Este quadrinho é de uma fase na qual Moore queria fazer algo diferente, após ter seu nome alçado ao estrelato devido ao sucesso de Watchmen e ter brigado com a DC e toda a indústria de quadrinhos mainstream dos EUA. O autor buscava algo novo para contar em um quadrinho, algo que fugisse dos super-heróis que ele vinha escrevendo. Foi aí que ele conheceu o artista Oscar Zárate, que lhe propôs a seguinte ideia para uma história: Um homem sendo perseguido por uma criança.

Com esta premissa simples Moore construiu uma história que fala muito sobre a natureza humana, ao mesmo tempo em que inseriu muito de sua própria trajetória, trazendo certo aspecto auto-biográfico à obra.

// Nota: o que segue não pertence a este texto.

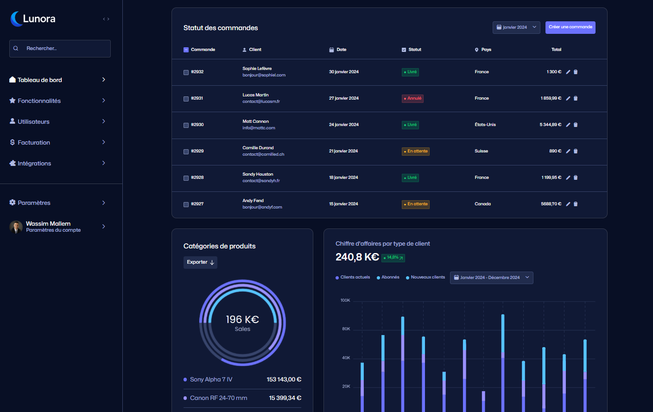Select the checkbox for order #2930
The height and width of the screenshot is (412, 653).
tap(186, 125)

Há também diversas metáforas e brincadeiras narrativas ao longo da HQ, muito devido às intervenções de Zárate no roteiro.

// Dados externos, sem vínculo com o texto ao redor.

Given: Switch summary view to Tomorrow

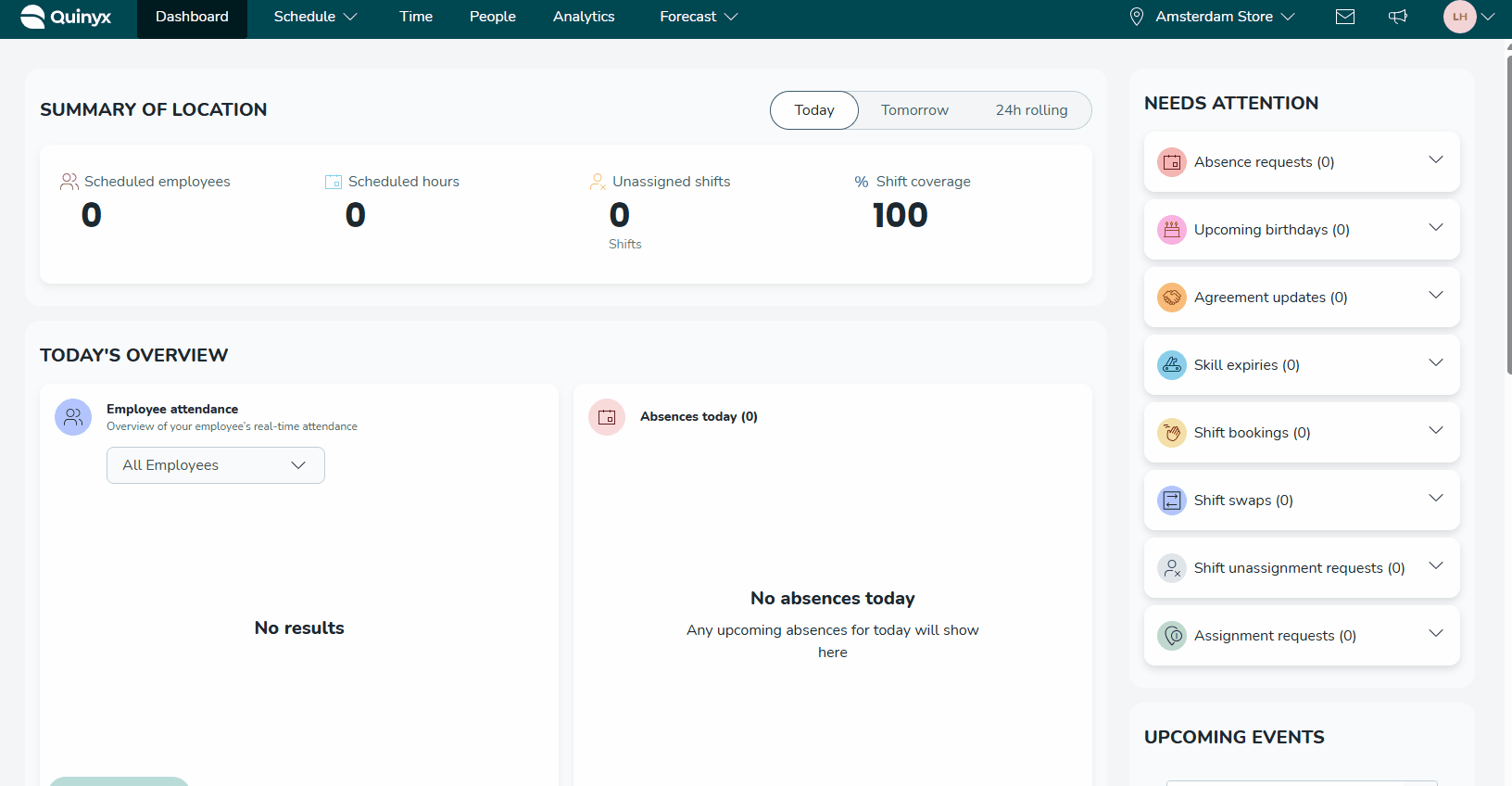Looking at the screenshot, I should click(x=914, y=110).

Um Pequeno Assassinato narra a história de Timothy Hole, um renomado publicitário que têm a difícil missão de elaborar uma campanha de venda de refrigerantes na Rússia pós Guerra Fria. Com o passar da história vemos que Timothy é uma pessoa incapaz de enfrentar seus erros do passado e vê sua realidade ser abalada quando um deles retorna para assombrá-lo.

Como mencionei antes, a obra é repleta de metáforas. O pequeno assassinato do título é algo que vai muito além do ato como o conhecemos, pois Moore remete a seguinte questão: Quantos pequenos assassinatos temos que cometer para seguir em frente? O que sacrificamos enquanto estamos crescendo? Isso vale a pena? Reflexões extremamente contundentes.

É claro que essa não é a única questão que a obra levanta. Moore também faz um trabalho muito interessante ao questionar a confiabilidade das memórias, no quanto elas refletem a verdade. Nós nos lembramos do fato em si ou de nossa interpretação sobre o fato? O quanto do que você lembra realmente aconteceu da forma que você lembra? Algo que Neil Gaiman havia explorado em Violent Cases, mas que Moore aborda de forma mais visceral para refletir sobre o comportamento humano.

O trabalho narrativo de Moore também é muito interessante, bastante intrincado. Ao mesmo tempo em que acompanhamos os fatos passados da vida de Timothy para compreendê-lo melhor, acompanhamos a evolução do personagem e a sua perspectiva de futuro. No fim, as duas narrativas se encontram no mesmo ponto. Coisa de gênio.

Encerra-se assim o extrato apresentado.